[START DOCUMENT SECTION]

# punch bait!



## Leemo (Nov 16, 2006)

I bought a bucket of the punch bait from Benny Roberts-Dectar ,TX.- I opened it up in the house last night to see what it looked like(mistake)! My question-Is this stuff gonna stay on the hook? looks awful gooyey, and will it stay on the hook in slow moving water, going to try it sun. in th colorado river in Bay City. need ADVICE please.


----------



## Catfish_addiction (Jul 19, 2006)

Hey Leemo,

Sure shot will catch the fish. I've used it, a lot of people rave about it, but I have a problem with it staying on the hook. Adding Cattails to your bait will thicken it up and may help it stay on the hook better.
I personally use Big Marv's Cheese bait, it's also a punch bait. A lot of times we catch 2 and 3 fish without having to re-bait.
I'm not sure what kind of advice you want, I like to fish my punch bait a couple of different ways. I like fishing punch bait under a slip cork or on a Carolina rig. We use a #6 or #8 treble and just enough weight to keep it where you want it, 1/4-1/8 on slip rigs and 1/4-1 on the Carolina rigs. if there is anything I can help you with let me know, I'll do my best.

Good luck,
Michael Ryno


----------



## Leemo (Nov 16, 2006)

I appreciate the advice, I've always used natural baits,perch,cut shad, shrimp etc... but I noticed on the board a lot of you guys use a processed bait - thought I'd give it a try! nothing ventured- nothing gained. Thanks..


----------



## BritishSlave (Aug 17, 2004)

Just follow Benny's instructions.


----------



## bigreave (Aug 28, 2004)

works great IF not a lot of current and add catails ot tissue paper and dont leave in the sun , got several limits at gibbons of 14-16 channels


----------



## Terry G. (Jul 17, 2006)

take yr old ladies hose(stockings) pore some of the stuff in and tie it off cut it and hang the baggie off of your hook


----------



## KINGFISHER71 (Jan 1, 2005)

Take an old soft plastic or Gulp works even better, cut it into small chunks and slide one on to each of the hook points on your trebel. "Punch" that down into the goo and let it rip.


----------



## McBuck (Mar 24, 2006)

As suggested above, you can thicken it with shredded paper towels or toilet paper, cat tails, or shredded cotton balls.


----------



## Leemo (Nov 16, 2006)

thanks for all the advice, gonna try it this eve.- I've got a one acre pond out my back door. have great weekend!


----------



## yazoomike (Aug 31, 2006)

Leemo, what are you doing. Thought you were working this weekend. Put up the stink bait and lets go to Gorda tomorrow morning and catch something.


----------



## Leemo (Nov 16, 2006)

Yazzoo-call me, I think I,m feeding this black lab pup too much, i'ts pooping everywhere, man my wife is still mad about the $300. next time I'll just go to Katybuilders house and pick the pup's up myself!


----------



## yazoomike (Aug 31, 2006)

You have that big pot of s#$% out again stirring it up. Look at the pics of Lexi with both pups on the TTMB board. Those things at your house you call dogs, I hope they sh#@$ on your pillow.


----------

[END DOCUMENT SECTION]
[START LISTED ENTRIES]

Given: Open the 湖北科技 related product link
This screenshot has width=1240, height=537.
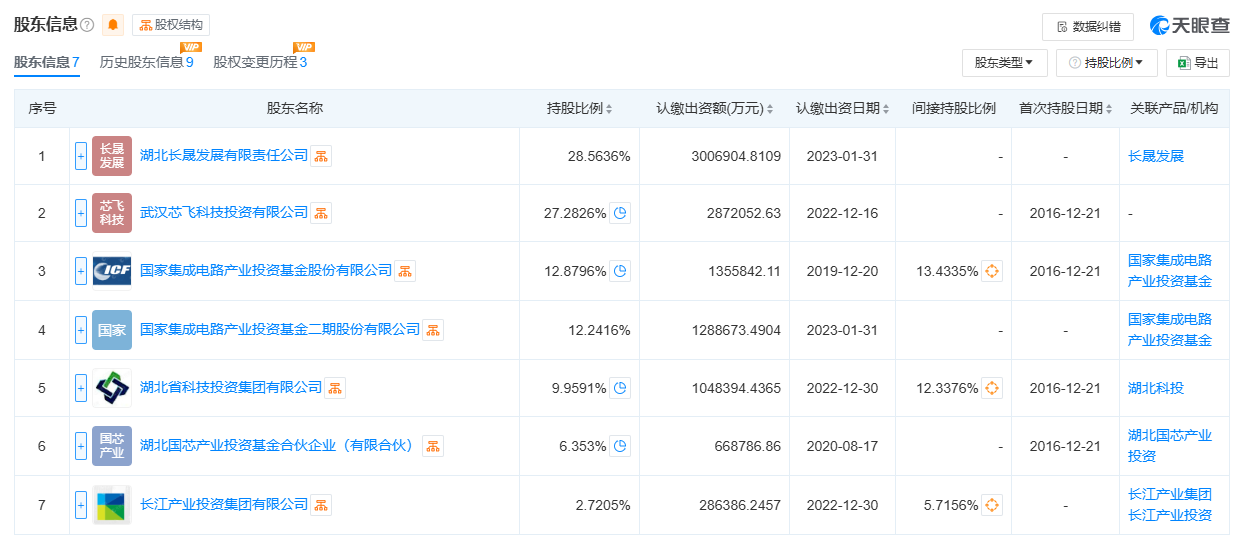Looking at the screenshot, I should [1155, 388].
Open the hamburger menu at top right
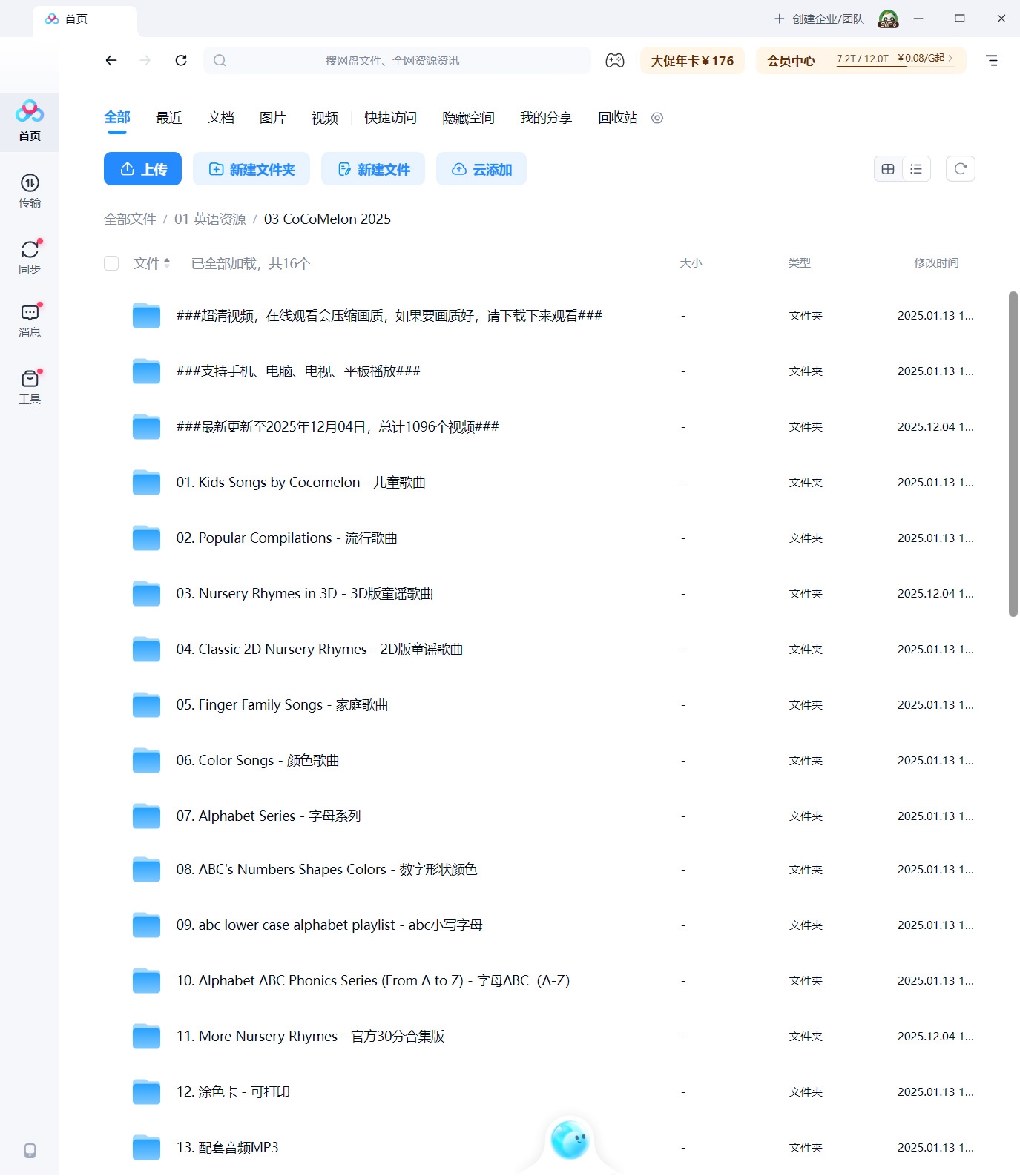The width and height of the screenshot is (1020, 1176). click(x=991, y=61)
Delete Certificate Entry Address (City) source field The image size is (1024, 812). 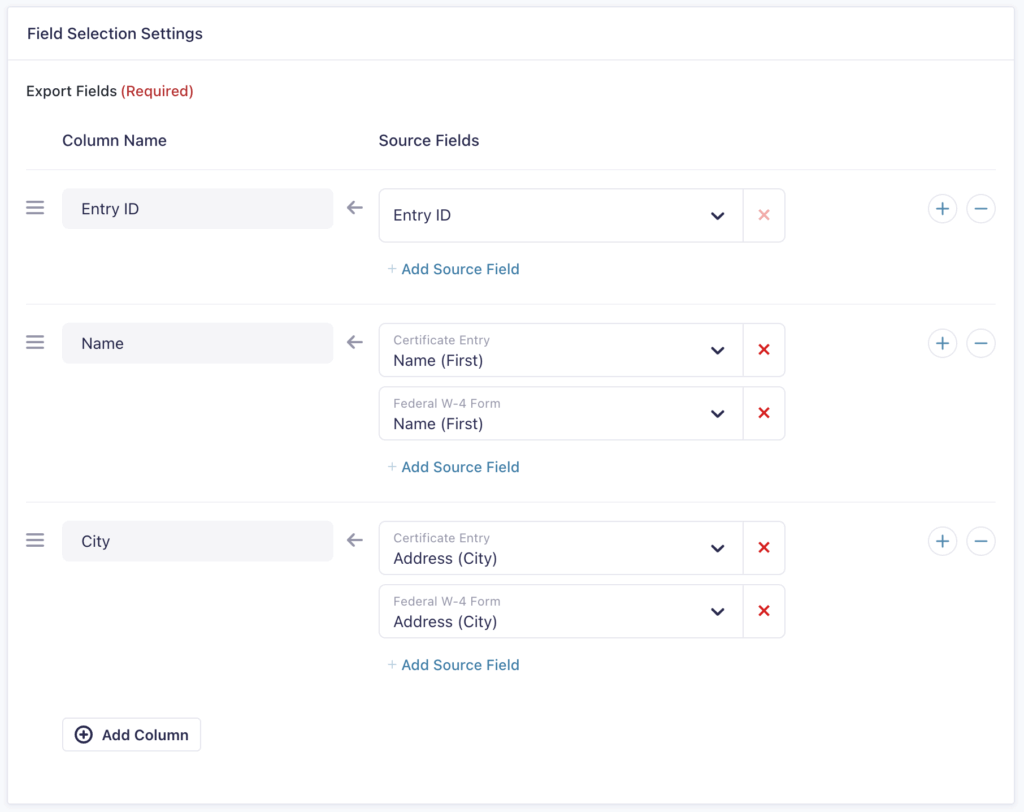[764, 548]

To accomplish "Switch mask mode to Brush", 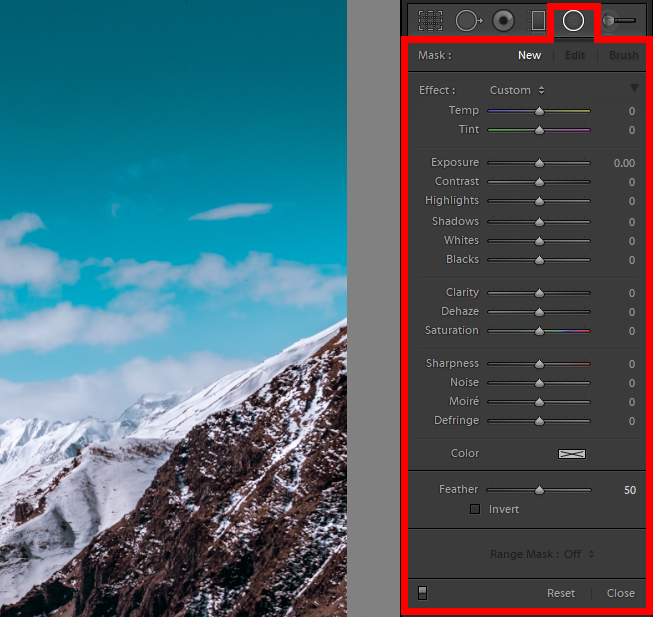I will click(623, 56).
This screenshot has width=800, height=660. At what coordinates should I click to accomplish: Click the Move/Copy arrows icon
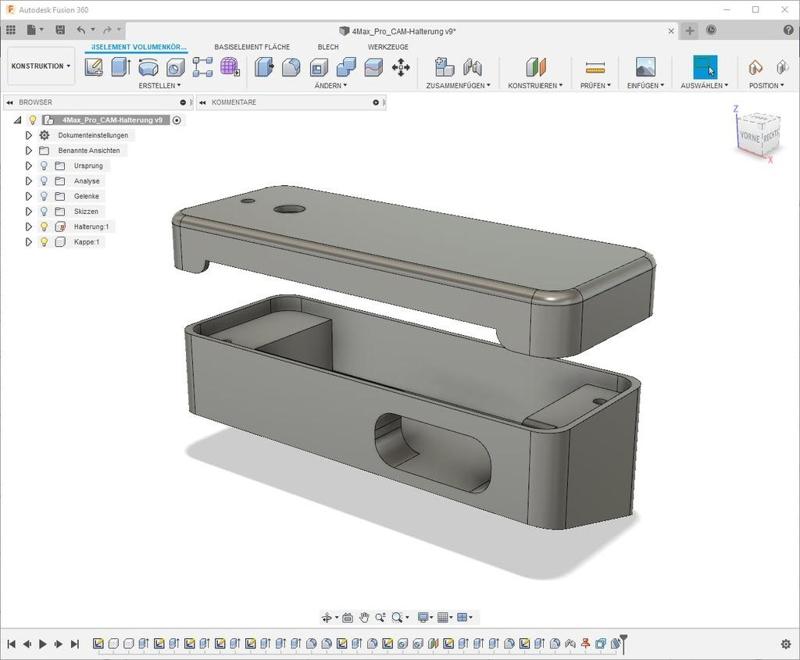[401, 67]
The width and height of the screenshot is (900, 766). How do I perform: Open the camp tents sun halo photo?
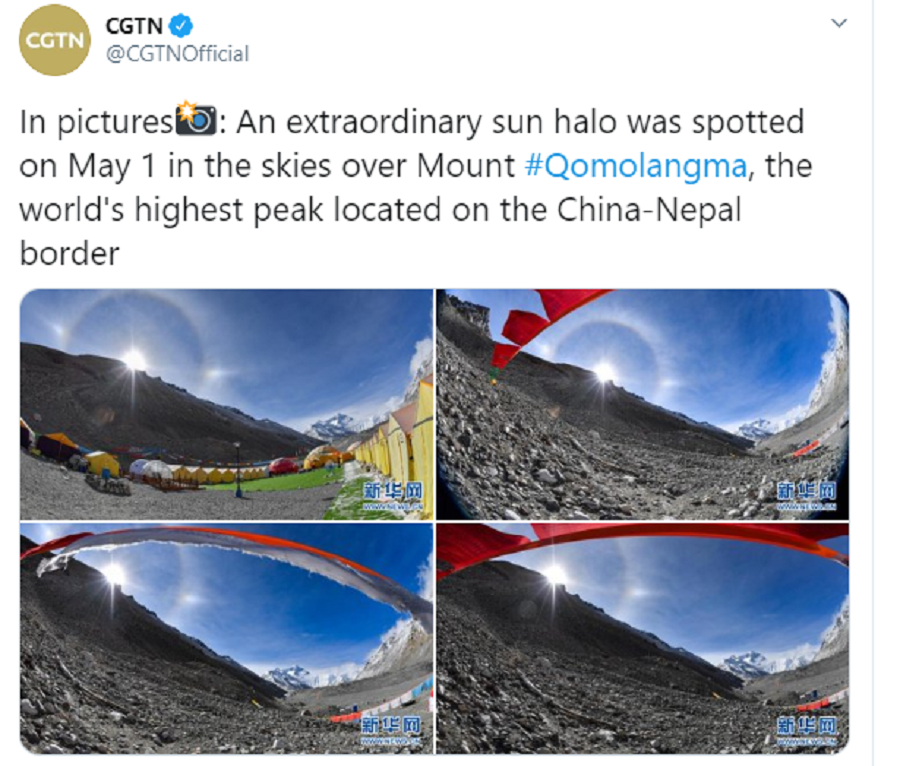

[END LISTED ENTRIES]

§ AIM OF THE EXERCISE: Print the part of the punch bait thread from "Take an old" up to and including "let it rip.", word for word. The items are separate material and have no connection to the punch bait thread.

§ WRITTEN ANSWER:
Take an old soft plastic or Gulp works even better, cut it into small chunks and slide one on to each of the hook points on your trebel. "Punch" that down into the goo and let it rip.